LPV75: le millésime 2018 et 3 Clos la Roche au domaine Hubert et Laurent Lignier
A époque inédite, période de visite inédite. Notre habituelle visite printanière s’est exceptionnellement muée en excursion estivale cette année. Nous n’avions pas encore eu l’opportunité de voir cette Côte d’Or paré d’un vert aussi éclatant. Alors que nombre de domaines sont accaparés par un cycle végétatif précoce, quelques domaines et vignerons ont tout de même accepté de prendre un peu de leur précieux temps pour nous accueillir, comme un plaisir de revoir quelques visages familiers et ainsi montrer que la vie commence à ressortir plus forte encore des mois qui viennent de s’écouler.
Les degrés sont très élevés en ce début Juillet. Avant de retrouver les températures plus clémentes de la cave, Laurent Lignier nous montre les travaux entrepris pour agrandir le bâtiment face au chai et qui servira désormais de bureau:
- Vous avez bien entamé la refonte et l’extension de la bâtisse.
- Oui. Les travaux ont néanmoins été suspendus avec le confinement.
- Qu’allez-vous y mettre ? Vous nous aviez évoqué l’an passé des bureaux.
- Ils seront à l’étage. Le rez-de-chaussée accueillera une petite salle de dégustation, une salle de repos et un atelier qui me permettra de regrouper toutes les petites pièces et outils au même endroit.
- Qu’est-ce qui vous a conduit à rénover complètement cette partie?
- Il nous faut rendre les locaux où se trouvent nos bureaux actuels. On passe à la dégustation? Vous préférez goûter 2018 ou 2019?
- Nous n’avons goûté de 2018 que le vieilles vignes.
- Gardons 2019 pour le Printemps prochain dans ce cas.
Nous entrons dans la cuverie pour les premiers vins.
2020, un millésime précoce, après un 2019 plus difficile
- Comment se passe 2020? Le millésime semble plutôt précoce et saine.

→ LISTE DES DONNÉES:

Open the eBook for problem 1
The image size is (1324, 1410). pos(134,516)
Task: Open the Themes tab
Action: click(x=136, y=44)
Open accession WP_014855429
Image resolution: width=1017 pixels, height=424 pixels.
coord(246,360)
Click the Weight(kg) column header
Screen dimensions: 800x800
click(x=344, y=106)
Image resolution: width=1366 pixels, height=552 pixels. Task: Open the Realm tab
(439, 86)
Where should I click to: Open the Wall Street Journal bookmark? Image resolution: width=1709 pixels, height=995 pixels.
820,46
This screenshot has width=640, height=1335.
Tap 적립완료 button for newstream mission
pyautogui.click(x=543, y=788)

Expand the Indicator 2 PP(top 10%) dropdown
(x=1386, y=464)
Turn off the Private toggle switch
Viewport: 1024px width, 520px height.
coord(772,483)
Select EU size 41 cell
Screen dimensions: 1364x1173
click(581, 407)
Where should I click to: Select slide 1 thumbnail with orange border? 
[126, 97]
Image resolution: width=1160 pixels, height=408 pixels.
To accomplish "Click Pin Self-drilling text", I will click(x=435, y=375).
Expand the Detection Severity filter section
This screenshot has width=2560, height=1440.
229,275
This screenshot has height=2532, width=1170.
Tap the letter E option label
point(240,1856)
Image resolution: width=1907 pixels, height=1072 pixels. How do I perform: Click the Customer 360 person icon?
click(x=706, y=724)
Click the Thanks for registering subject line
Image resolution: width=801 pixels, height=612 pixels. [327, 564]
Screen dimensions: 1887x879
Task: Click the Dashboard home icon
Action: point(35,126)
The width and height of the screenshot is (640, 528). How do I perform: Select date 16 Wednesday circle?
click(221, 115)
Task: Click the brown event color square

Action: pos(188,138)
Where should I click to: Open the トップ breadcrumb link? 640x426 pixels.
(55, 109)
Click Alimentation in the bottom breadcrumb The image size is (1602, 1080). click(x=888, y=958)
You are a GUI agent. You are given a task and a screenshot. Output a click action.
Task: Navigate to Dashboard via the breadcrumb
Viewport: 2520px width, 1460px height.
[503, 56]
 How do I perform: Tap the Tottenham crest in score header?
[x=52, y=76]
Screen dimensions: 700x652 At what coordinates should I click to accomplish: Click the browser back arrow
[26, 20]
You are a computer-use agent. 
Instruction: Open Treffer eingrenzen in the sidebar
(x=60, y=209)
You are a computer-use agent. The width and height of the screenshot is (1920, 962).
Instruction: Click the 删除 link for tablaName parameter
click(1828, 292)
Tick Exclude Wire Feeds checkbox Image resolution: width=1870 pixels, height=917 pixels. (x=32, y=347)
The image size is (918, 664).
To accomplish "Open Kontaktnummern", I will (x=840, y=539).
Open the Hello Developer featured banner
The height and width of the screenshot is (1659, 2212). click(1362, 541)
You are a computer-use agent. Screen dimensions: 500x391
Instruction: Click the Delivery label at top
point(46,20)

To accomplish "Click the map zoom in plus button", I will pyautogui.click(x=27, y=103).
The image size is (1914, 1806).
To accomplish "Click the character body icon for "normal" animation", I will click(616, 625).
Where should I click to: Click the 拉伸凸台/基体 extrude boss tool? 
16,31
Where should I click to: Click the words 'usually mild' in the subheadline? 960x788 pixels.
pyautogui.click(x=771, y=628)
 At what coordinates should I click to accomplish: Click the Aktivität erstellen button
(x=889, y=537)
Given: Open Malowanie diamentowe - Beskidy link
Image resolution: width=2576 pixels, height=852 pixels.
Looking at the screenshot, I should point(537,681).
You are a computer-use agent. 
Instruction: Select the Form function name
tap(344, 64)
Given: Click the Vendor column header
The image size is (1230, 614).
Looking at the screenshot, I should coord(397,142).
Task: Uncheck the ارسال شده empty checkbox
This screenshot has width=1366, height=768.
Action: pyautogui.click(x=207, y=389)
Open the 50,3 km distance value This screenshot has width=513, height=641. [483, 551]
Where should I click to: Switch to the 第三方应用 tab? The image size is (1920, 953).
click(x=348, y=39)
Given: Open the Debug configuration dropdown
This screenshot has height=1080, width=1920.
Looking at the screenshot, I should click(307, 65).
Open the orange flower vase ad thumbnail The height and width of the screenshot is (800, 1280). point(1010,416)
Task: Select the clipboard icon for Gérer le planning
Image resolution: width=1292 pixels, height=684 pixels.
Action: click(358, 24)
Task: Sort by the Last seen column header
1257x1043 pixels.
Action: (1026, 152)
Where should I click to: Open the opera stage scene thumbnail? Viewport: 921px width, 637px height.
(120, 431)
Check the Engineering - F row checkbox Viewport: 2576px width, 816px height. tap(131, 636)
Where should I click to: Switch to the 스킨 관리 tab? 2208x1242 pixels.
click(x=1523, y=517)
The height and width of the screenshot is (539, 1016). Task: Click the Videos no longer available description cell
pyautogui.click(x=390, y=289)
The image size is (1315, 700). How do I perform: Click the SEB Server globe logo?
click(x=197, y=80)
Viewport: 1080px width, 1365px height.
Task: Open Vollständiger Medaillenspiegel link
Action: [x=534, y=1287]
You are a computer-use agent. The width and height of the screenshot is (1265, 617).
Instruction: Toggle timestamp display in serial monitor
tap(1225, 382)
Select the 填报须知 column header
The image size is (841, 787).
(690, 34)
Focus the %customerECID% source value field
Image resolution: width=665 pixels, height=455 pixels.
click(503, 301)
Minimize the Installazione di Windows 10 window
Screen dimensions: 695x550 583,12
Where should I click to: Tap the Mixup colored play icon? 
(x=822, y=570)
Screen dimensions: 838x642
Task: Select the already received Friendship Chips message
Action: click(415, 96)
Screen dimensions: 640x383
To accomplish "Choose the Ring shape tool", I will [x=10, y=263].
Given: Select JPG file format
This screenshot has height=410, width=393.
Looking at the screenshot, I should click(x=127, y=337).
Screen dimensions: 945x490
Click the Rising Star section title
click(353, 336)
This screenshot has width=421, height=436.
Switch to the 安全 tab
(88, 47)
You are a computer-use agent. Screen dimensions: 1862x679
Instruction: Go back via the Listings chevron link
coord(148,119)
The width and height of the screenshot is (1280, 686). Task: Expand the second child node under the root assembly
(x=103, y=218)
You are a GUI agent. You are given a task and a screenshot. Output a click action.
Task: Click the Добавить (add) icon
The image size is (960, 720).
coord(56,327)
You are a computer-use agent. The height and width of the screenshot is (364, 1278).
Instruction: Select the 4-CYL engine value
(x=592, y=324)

→ OBJECTIF ÉNONCÉ 1: Recopiez à l'identique les lignes des enregistrements, depuis celle qui contient « Task: Click the brown event color square » jusqu'à celle qui contient « will pyautogui.click(x=27, y=103). », ces deux lignes comprises.
→ OBJECTIF ÉNONCÉ 2: Poursuivez le texte sur la visite au domaine Lignier à partir de sa dernière phrase.
Le texte et les enregistrements n'ont aucun rapport entre eux.

→ RÉPONSE ÉCRITE 1:
Task: Click the brown event color square

Action: pos(188,138)
Where should I click to: Open the トップ breadcrumb link? 640x426 pixels.
(55, 109)
Click Alimentation in the bottom breadcrumb The image size is (1602, 1080). click(x=888, y=958)
You are a GUI agent. You are given a task and a screenshot. Output a click action.
Task: Navigate to Dashboard via the breadcrumb
Viewport: 2520px width, 1460px height.
[503, 56]
 How do I perform: Tap the Tottenham crest in score header?
[x=52, y=76]
Screen dimensions: 700x652 At what coordinates should I click to accomplish: Click the browser back arrow
[26, 20]
You are a computer-use agent. 
Instruction: Open Treffer eingrenzen in the sidebar
(x=60, y=209)
You are a computer-use agent. The width and height of the screenshot is (1920, 962).
Instruction: Click the 删除 link for tablaName parameter
click(1828, 292)
Tick Exclude Wire Feeds checkbox Image resolution: width=1870 pixels, height=917 pixels. (x=32, y=347)
The image size is (918, 664).
To accomplish "Open Kontaktnummern", I will (x=840, y=539).
Open the Hello Developer featured banner
The height and width of the screenshot is (1659, 2212). click(1362, 541)
You are a computer-use agent. Screen dimensions: 500x391
Instruction: Click the Delivery label at top
point(46,20)

To accomplish "Click the map zoom in plus button", I will pyautogui.click(x=27, y=103).

→ RÉPONSE ÉCRITE 2:
- Nous sommes effectivement en avance. Après nous avons eu de la coulure et il y a des poussées d’Oïdium dans les blancs en Coteaux Bourguignons. Ils ont été replanté en 2017 après avoir été arraché en 2015. Ils ne faisaient plus que 145 l sur 35 ares… Il faut donc être vigilant avec ces jeunes vignes.
Nous dégustons sur cuve les 2 premiers vins.
Pommard En Brescul
« Ce sont des vignes acquises avec un ami sportif en 2014. En 2018, la richesse du millésime a pu allonger la vinification. Quelques fins de sucres ont été longues. »
C’est frais, assez tendu, sur la cerise rouge burlat et plutôt vif. La finale manifeste une petite accroche caillouteuse qui donne du relief. L’ensemble est plutôt juteux et digeste. Nous ne l’avions jamais goûté, c’est plutôt bien.
B
- Pour continuer sur 2018 d’ailleurs, la densité du Grand Chaliot a mis du temps à descendre de 1000 à 992. J’ai fait un ou deux pigeages et surtout des remontages pour être plus doux.
- Les rendements étaient au rendez-vous.
- Nous sommes à +10/15%.
- 2019 a été en revanche plus compliqué il me semble.
- Nous sommes à -30% comparativement à 2018. Nous sommes sur une moindre récolte. La fleur a été plus chaotique, il a fait froid et nous avons eu de la coulure et du millerand. De mémoire, le BIVB a recensé 1,8 million d’hl en 2018 contre 1,2 en 2019. J’ai 8 pièces de Brescul en 2018, 4 en 2019.
- Et en terme d’acidité? 2018 était faible en malique.
- Il n’y en avait pas beaucoup sur 2019 non plus. + de tartrique en revanche.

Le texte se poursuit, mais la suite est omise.